Exposure to hepatitis C virus (HCV) typically results in chronic infection that leads to progressive liver disease ranging from mild inflammation to severe fibrosis and cirrhosis as well as primary liver cancer. HCV triggers innate immune signaling within the infected hepatocyte, a first step in mounting of the adaptive response against HCV infection. Persistent inflammation is strongly associated with liver tumorigenesis. The goal of our work was to investigate the initiation of the inflammatory processes triggered by HCV viral proteins in their host cell and their possible link with HCV-related liver cancer. We report a dramatic upregulation of the lymphotoxin signaling pathway and more specifically of lymphotoxin-β in tumors of the FL-N/35 HCV-transgenic mice. Lymphotoxin expression is accompanied by activation of NF-κB, neosynthesis of chemokines and intra-tumoral recruitment of mononuclear cells. Spectacularly, IKKβ inactivation in FL-N/35 mice drastically reduces tumor incidence. Activation of lymphotoxin-β pathway can be reproduced in several cellular models, including the full length replicon and HCV-infected primary human hepatocytes. We have identified NS5B, the HCV RNA dependent RNA polymerase, as the viral protein responsible for this phenotype and shown that pharmacological inhibition of its activity alleviates activation of the pro-inflammatory pathway. These results open new perspectives in understanding the inflammatory mechanisms linked to HCV infection and tumorigenesis.

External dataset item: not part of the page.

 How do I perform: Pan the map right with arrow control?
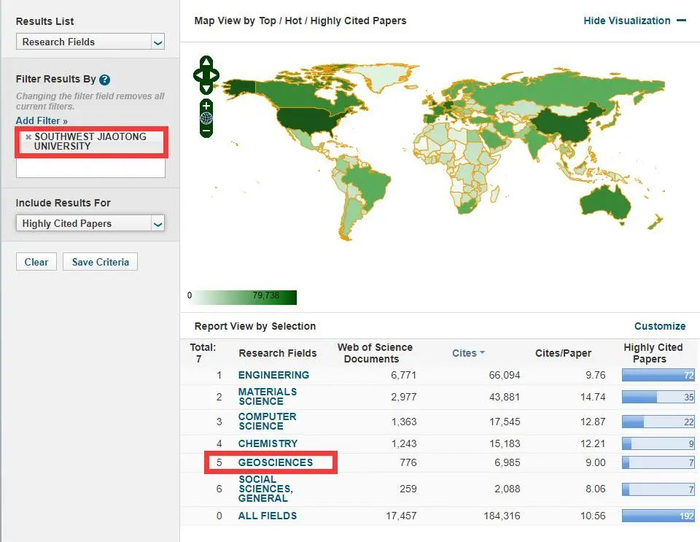[215, 75]
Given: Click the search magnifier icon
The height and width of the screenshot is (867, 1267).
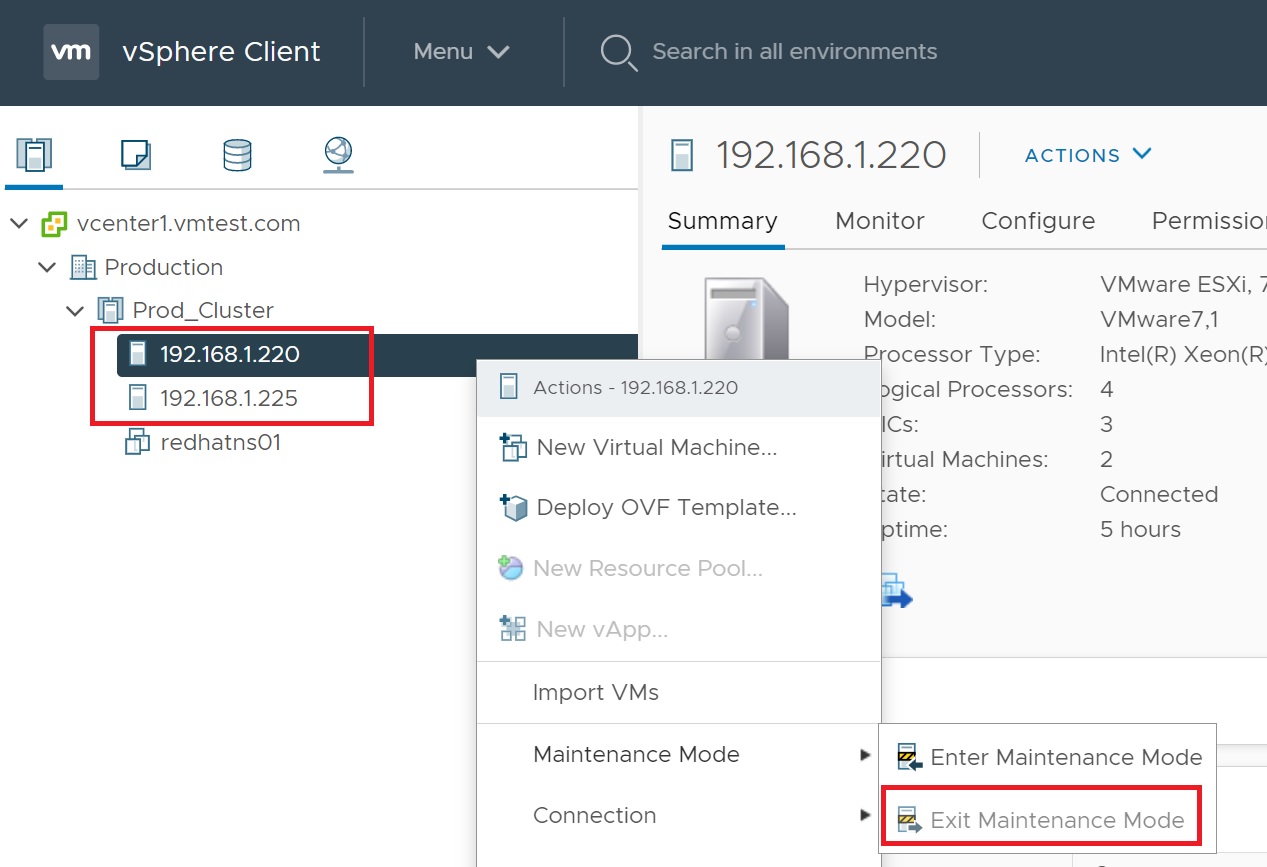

Persistent HCV infection affects about 170 million people worldwide  and is one of the most common causes of chronic liver disease . Infected individuals typically suffer from chronic liver inflammation that can last several decades and lead to progressive fibrotic liver that can culminate in hepatic cirrhosis and hepatocellular carcinoma (HCC) (for review see ).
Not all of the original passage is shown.